世界中のコンピューターに猛威を振るうウィルス―「バグ」。
このウィルスは,これまでのものとは異なり,極めて巧妙な侵入方式をとります。ターゲットとするコンピューターの回路に,まず,“斥候”となるミニ・プログラムを送り込み,同調できるような環境としたうえで,本体をそろりと侵入させるのであります。
また,自己複製方法も,まさにDNAと同様,実に,“生物臭い”存在です。
これはどうも,どこかのウィルス・プログラムが,生き延び,“進化”し,このような形態を身に着けたようであります。
最新鋭のニューロ・コンピューターにも侵入する「バグ」は,人間の脳にも侵入可能ではないか?
そんな驚くべきことが可能であるとして,一体,「バグ」の目的とするところはなんなのでしょうか?
作者若干20歳のときの作品だそうであります。
昔,「スキャナーズ」という,他人の思考(脳?)を走査&操作できる超能力を持つ兄弟を描く映画がありまして,その中で,相手の居場所を突き止めるために,主人公が電話回線を通じて走査を行うという,大変印象に残るシーンがありましたが,この作品も,生体における神経回路と,電脳回路との類似性さらには融合化というビジョンを鮮明に示してくれます。
「存在の大いなる連鎖」とは,神によって個別に創造されたすべての種は、最も高等なもの(天使)から最も下等で原始的なもの(鉱物)にいたるまで,「欠けている環」のない単線的な階層秩序を形成しているとする信念,存在了解,分類学上のシステムのことであるそうな。

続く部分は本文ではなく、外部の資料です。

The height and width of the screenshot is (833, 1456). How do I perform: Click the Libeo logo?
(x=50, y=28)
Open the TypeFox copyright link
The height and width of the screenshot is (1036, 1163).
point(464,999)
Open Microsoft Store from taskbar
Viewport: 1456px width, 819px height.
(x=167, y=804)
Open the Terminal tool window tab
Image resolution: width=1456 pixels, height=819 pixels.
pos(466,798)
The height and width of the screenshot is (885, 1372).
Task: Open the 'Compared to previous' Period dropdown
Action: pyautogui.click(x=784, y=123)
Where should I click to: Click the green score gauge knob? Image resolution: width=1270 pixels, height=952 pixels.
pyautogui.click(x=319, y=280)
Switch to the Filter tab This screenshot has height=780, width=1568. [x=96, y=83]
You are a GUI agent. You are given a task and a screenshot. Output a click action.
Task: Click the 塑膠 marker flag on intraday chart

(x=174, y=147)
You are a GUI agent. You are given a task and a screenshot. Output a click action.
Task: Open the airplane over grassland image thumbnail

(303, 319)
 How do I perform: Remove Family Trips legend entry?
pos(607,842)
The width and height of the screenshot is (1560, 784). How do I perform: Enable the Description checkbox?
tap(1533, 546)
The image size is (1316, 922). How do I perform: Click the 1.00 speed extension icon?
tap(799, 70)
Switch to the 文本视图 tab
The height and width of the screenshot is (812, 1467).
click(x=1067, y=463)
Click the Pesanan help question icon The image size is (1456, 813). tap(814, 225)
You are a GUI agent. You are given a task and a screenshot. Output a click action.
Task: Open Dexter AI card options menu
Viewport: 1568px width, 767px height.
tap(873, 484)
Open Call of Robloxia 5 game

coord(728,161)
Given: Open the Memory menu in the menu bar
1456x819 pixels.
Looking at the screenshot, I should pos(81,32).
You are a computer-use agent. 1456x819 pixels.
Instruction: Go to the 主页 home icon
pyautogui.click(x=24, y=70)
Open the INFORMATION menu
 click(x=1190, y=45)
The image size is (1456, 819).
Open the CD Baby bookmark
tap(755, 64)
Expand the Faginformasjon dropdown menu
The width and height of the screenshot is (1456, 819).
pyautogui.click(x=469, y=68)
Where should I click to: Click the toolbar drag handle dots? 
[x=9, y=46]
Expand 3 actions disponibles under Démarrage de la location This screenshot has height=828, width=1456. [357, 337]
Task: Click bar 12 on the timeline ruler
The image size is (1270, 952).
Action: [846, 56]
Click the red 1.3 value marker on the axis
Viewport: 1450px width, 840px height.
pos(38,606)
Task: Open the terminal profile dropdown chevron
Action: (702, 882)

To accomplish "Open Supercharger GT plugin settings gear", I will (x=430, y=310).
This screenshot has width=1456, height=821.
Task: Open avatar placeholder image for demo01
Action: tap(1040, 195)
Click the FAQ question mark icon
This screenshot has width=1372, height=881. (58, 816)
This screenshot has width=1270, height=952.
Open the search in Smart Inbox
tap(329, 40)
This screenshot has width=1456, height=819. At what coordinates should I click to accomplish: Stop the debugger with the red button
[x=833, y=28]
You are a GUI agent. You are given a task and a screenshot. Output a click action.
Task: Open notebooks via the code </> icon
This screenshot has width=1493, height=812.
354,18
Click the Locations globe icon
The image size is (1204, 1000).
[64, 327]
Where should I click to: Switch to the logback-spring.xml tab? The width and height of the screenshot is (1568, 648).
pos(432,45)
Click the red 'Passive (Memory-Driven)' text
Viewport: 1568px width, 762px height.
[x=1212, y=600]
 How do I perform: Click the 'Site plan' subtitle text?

(ラヴジョイの同名著書より)
このタイトルをいただくこの作品では,「バグ」が,あらゆる生命体の(電脳体も含めて)結合を図るという意味で,むしろ,階層秩序を失わせるような同質化の方向性を感じますね。
読んでいて,ル・グゥインの「帝国よりも大きくゆるやかに」や,グレッグ・ベアの「ブラッド・ミュージック」の趣を感じました。
どうなんですかねえ,アイデンティティの強調される欧米さんには,このような均一化のイメージは,相当に衝撃的な印象を与えるのかなあ。